Work order = For each line below, write it out exactly as it appears.

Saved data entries
+ + + +

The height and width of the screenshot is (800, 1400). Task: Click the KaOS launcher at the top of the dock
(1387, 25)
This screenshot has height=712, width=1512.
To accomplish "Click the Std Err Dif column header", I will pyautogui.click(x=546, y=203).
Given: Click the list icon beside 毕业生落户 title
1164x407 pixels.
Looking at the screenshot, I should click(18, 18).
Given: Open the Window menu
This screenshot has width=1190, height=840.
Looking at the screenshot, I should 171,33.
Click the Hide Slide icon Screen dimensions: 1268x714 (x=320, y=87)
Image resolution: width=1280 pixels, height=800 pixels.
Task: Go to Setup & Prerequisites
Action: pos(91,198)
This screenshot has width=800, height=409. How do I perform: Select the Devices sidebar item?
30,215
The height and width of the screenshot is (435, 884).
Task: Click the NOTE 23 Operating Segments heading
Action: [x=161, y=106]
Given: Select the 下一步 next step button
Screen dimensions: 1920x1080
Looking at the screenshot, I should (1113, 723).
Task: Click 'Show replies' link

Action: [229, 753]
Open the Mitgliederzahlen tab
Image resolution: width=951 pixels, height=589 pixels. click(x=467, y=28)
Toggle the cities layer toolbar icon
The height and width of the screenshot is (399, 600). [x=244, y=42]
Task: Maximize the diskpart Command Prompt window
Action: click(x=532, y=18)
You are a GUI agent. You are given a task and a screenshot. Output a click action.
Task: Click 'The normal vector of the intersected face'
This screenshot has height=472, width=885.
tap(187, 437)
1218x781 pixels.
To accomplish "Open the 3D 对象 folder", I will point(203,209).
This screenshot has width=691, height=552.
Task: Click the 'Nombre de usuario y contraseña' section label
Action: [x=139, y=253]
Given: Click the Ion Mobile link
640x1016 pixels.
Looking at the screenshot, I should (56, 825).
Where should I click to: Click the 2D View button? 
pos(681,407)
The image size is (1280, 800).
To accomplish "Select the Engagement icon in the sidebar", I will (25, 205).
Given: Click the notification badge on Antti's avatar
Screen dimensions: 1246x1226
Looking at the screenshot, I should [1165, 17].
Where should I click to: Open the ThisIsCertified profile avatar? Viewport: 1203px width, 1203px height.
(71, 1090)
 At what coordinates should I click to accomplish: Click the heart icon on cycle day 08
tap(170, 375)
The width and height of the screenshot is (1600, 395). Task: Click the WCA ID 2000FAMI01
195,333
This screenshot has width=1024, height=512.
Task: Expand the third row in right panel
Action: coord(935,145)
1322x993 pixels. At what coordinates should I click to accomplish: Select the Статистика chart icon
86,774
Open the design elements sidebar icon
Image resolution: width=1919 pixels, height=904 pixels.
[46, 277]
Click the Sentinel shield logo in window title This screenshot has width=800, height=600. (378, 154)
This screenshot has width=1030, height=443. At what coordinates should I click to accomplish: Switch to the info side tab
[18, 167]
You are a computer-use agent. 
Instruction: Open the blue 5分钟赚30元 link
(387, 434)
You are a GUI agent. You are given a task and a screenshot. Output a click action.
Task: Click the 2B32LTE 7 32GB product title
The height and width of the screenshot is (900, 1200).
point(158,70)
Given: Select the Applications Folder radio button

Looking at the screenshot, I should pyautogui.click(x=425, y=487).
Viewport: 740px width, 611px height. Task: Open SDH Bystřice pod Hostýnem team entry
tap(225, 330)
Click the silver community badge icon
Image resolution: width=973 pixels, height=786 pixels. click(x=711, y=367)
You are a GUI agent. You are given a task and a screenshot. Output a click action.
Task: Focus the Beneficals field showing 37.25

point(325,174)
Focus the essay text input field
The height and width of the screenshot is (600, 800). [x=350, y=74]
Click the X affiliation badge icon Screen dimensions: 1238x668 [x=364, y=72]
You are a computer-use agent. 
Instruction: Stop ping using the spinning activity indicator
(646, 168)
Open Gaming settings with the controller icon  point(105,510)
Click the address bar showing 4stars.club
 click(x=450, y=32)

+ + + +

Written answer =
The height and width of the screenshot is (800, 1400). Task: Click the KaOS launcher at the top of the dock
(1387, 25)
This screenshot has height=712, width=1512.
To accomplish "Click the Std Err Dif column header", I will pyautogui.click(x=546, y=203).
Given: Click the list icon beside 毕业生落户 title
1164x407 pixels.
Looking at the screenshot, I should click(18, 18).
Given: Open the Window menu
This screenshot has width=1190, height=840.
Looking at the screenshot, I should 171,33.
Click the Hide Slide icon Screen dimensions: 1268x714 (x=320, y=87)
Image resolution: width=1280 pixels, height=800 pixels.
Task: Go to Setup & Prerequisites
Action: pos(91,198)
This screenshot has width=800, height=409. How do I perform: Select the Devices sidebar item?
30,215
The height and width of the screenshot is (435, 884).
Task: Click the NOTE 23 Operating Segments heading
Action: [x=161, y=106]
Given: Select the 下一步 next step button
Screen dimensions: 1920x1080
Looking at the screenshot, I should (1113, 723).
Task: Click 'Show replies' link

Action: [229, 753]
Open the Mitgliederzahlen tab
Image resolution: width=951 pixels, height=589 pixels. click(x=467, y=28)
Toggle the cities layer toolbar icon
The height and width of the screenshot is (399, 600). [x=244, y=42]
Task: Maximize the diskpart Command Prompt window
Action: click(x=532, y=18)
You are a GUI agent. You are given a task and a screenshot. Output a click action.
Task: Click 'The normal vector of the intersected face'
This screenshot has height=472, width=885.
tap(187, 437)
1218x781 pixels.
To accomplish "Open the 3D 对象 folder", I will point(203,209).
This screenshot has width=691, height=552.
Task: Click the 'Nombre de usuario y contraseña' section label
Action: [x=139, y=253]
Given: Click the Ion Mobile link
640x1016 pixels.
Looking at the screenshot, I should (56, 825).
Where should I click to: Click the 2D View button? 
pos(681,407)
The image size is (1280, 800).
To accomplish "Select the Engagement icon in the sidebar", I will (25, 205).
Given: Click the notification badge on Antti's avatar
Screen dimensions: 1246x1226
Looking at the screenshot, I should [1165, 17].
Where should I click to: Open the ThisIsCertified profile avatar? Viewport: 1203px width, 1203px height.
(71, 1090)
 At what coordinates should I click to accomplish: Click the heart icon on cycle day 08
tap(170, 375)
The width and height of the screenshot is (1600, 395). Task: Click the WCA ID 2000FAMI01
195,333
This screenshot has width=1024, height=512.
Task: Expand the third row in right panel
Action: coord(935,145)
1322x993 pixels. At what coordinates should I click to accomplish: Select the Статистика chart icon
86,774
Open the design elements sidebar icon
Image resolution: width=1919 pixels, height=904 pixels.
[46, 277]
Click the Sentinel shield logo in window title This screenshot has width=800, height=600. (378, 154)
This screenshot has width=1030, height=443. At what coordinates should I click to accomplish: Switch to the info side tab
[18, 167]
You are a computer-use agent. 
Instruction: Open the blue 5分钟赚30元 link
(387, 434)
You are a GUI agent. You are given a task and a screenshot. Output a click action.
Task: Click the 2B32LTE 7 32GB product title
The height and width of the screenshot is (900, 1200).
point(158,70)
Given: Select the Applications Folder radio button

Looking at the screenshot, I should pyautogui.click(x=425, y=487).
Viewport: 740px width, 611px height. Task: Open SDH Bystřice pod Hostýnem team entry
tap(225, 330)
Click the silver community badge icon
Image resolution: width=973 pixels, height=786 pixels. click(x=711, y=367)
You are a GUI agent. You are given a task and a screenshot. Output a click action.
Task: Focus the Beneficals field showing 37.25

point(325,174)
Focus the essay text input field
The height and width of the screenshot is (600, 800). [x=350, y=74]
Click the X affiliation badge icon Screen dimensions: 1238x668 [x=364, y=72]
You are a computer-use agent. 
Instruction: Stop ping using the spinning activity indicator
(646, 168)
Open Gaming settings with the controller icon  point(105,510)
Click the address bar showing 4stars.club
 click(x=450, y=32)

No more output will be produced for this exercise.